→ Ausgewählter Auszug:
+--

Essen. Kinder müssen auch nach kleinen Infekten vom Arzt gesund geschrieben, bevor sie wieder in die Kita dürfen. Das überlaste die Praxen, sagen Ärzte.
Kinderärzte üben vehemente Kritik an den coronabedingten Vorgaben des Landes zu Erkrankungen von Kita-Kindern. Bevor ein erkranktes Kind in eine Kita zurückkehren dürfe, müsse nun erst ein Kinderarzt bescheinigen, „dass es frei ist von ansteckenden Krankheiten“, sagt Ludwig Kleine-Seuken, Obmann der Essener Kinder- und Jugendärzte. Das überlaste die Praxen, weil aktuell zahllose verunsicherte Eltern kommen, deren Kinder nur kleine Infekte haben.
„Wenn ein Kind ein bisschen Husten oder Fieber hat, lassen es viele Eltern normalerweise einfach ein paar Tage zu Hause.“ Den Kinderarzt fragten sie in solchen Fällen bestenfalls wegen eines Hustensafts oder Fieberzäpfchen. Seien die Symptome abgeklungen, kehre das Kind in die Kita zurück. Nun aber sind sie laut Familienministerium verpflichtet, „vor erneuter Aufnahme der Betreuung ein Attest vorzulegen“.
Mit laufender Nase oder Husten ist der Kita-Besuch nicht erlaubt
Mit der Regelung soll sichergestellt werden, dass kein Kind mit einer Sars-Cov-2-Infektion eine Kita besucht oder zur Tagesmutter geht. Sie gilt aber auch, wenn es sich nur um verbreitete Krankheitssymptome handelt, die nicht zwingend auf eine Corona-Infektion hinweisen, etwa eine laufende Nase, erhöhte Temperatur oder ein leichter Husten.
„So etwas haben Kleinkinder, die eine Kita besuchen häufig und solche Infekte können das Immunsystem stärken“, betont Kleine-Seuken. Nach der langen Zeit zu Hause sei es nur natürlich, dass sich die Kinder bei der Rückkehr in die Kitas wieder vermehrt ansteckten.

+--

→ Aufgeführte Einträge:
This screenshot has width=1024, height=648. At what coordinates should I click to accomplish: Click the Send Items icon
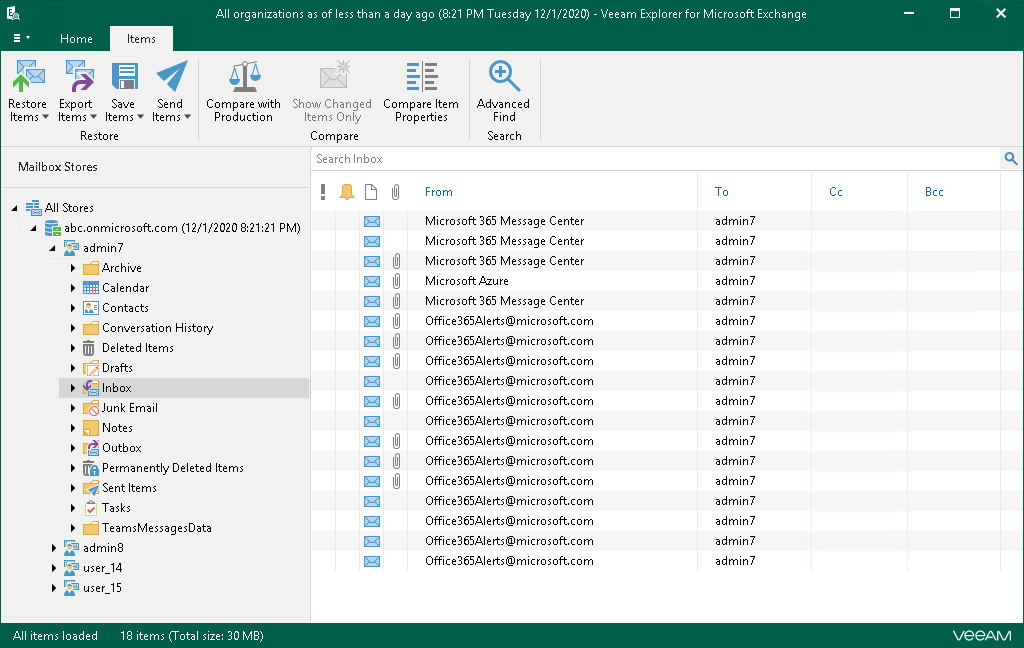coord(171,78)
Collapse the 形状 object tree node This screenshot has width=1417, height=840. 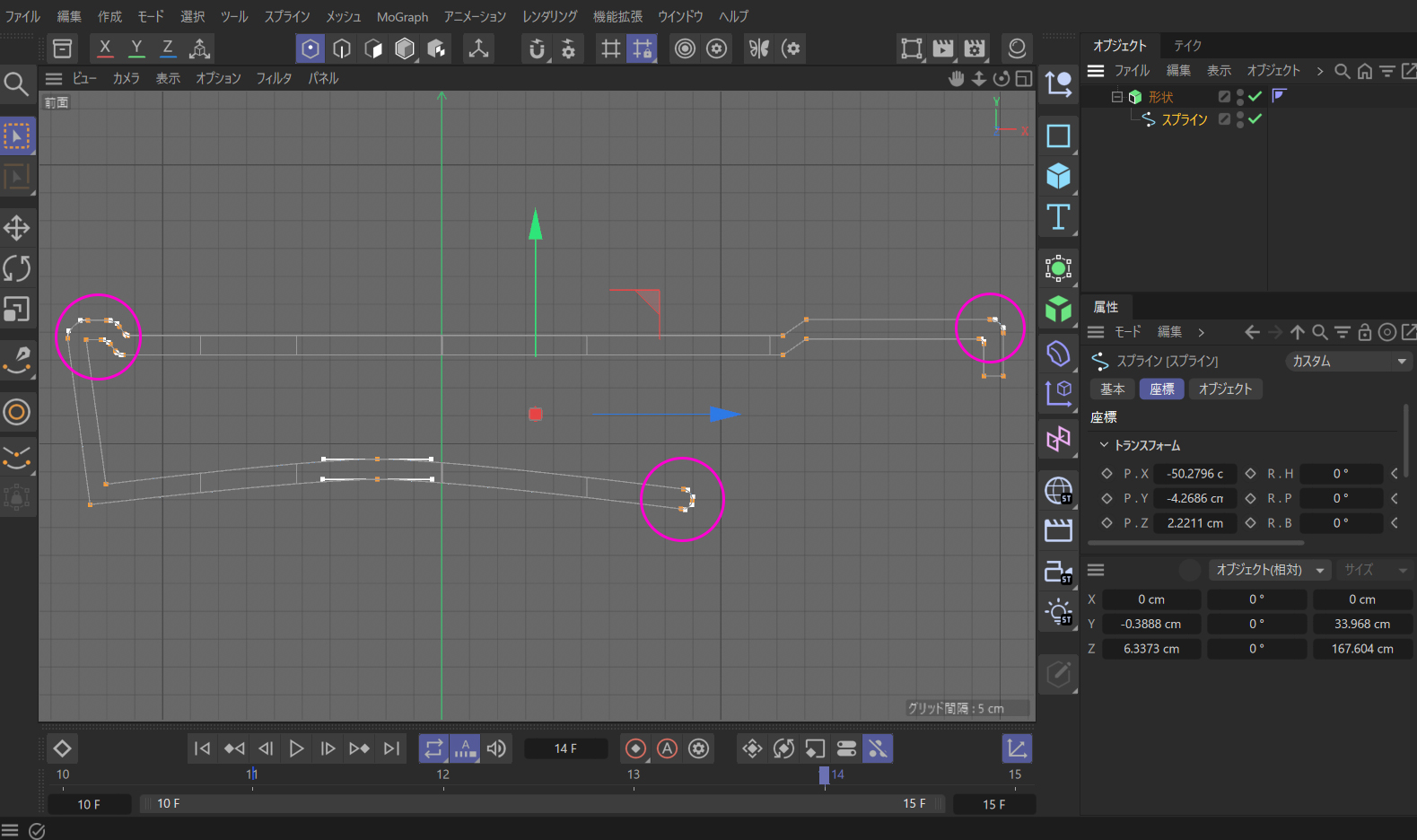[1117, 97]
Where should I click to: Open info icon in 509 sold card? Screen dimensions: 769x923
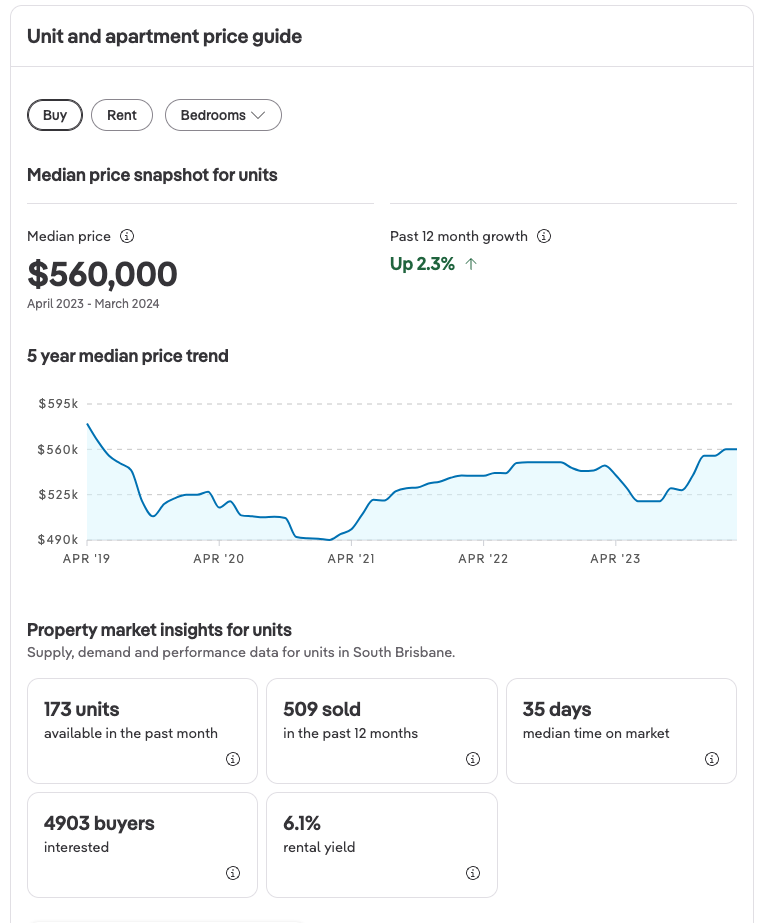click(473, 759)
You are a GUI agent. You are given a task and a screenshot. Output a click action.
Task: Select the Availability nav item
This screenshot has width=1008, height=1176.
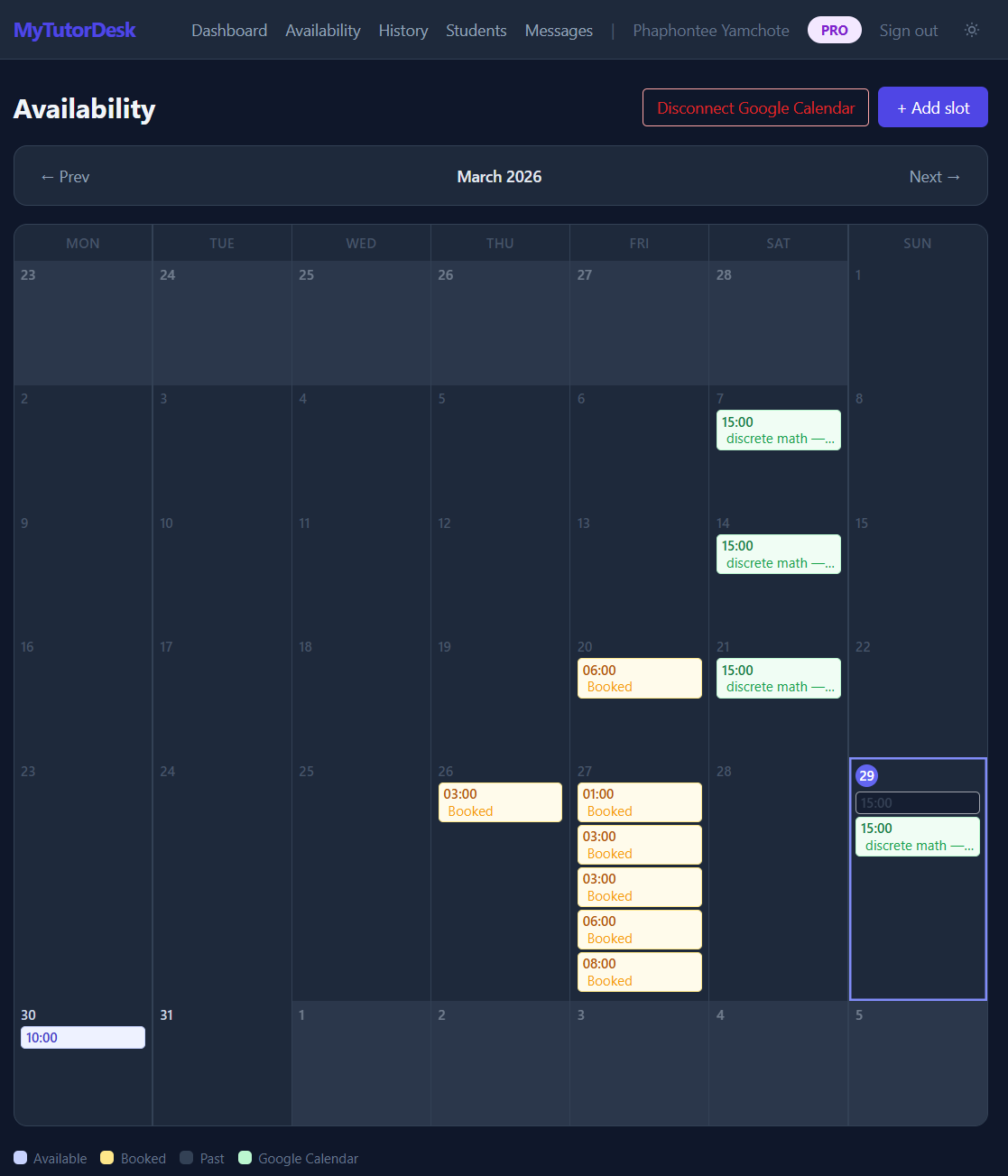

+--

→ Zu bearbeitende Aufgaben:
**A)** Welche Funktion hat Ludwig Kleine-Seuken laut dem Auszug über die Attestpflicht für Kita-Kinder?
**B)** Wiederholen Sie aus dem Auszug über die Attestpflicht für Kita-Kinder den Wortlaut von „Essen. Kinder müssen“ bis einschließlich „kleine Infekte haben.“.

→ Antworten:
**A)** Er ist Obmann der Essener Kinder- und Jugendärzte.

**B)**
Essen. Kinder müssen auch nach kleinen Infekten vom Arzt gesund geschrieben, bevor sie wieder in die Kita dürfen. Das überlaste die Praxen, sagen Ärzte.
Kinderärzte üben vehemente Kritik an den coronabedingten Vorgaben des Landes zu Erkrankungen von Kita-Kindern. Bevor ein erkranktes Kind in eine Kita zurückkehren dürfe, müsse nun erst ein Kinderarzt bescheinigen, „dass es frei ist von ansteckenden Krankheiten“, sagt Ludwig Kleine-Seuken, Obmann der Essener Kinder- und Jugendärzte. Das überlaste die Praxen, weil aktuell zahllose verunsicherte Eltern kommen, deren Kinder nur kleine Infekte haben.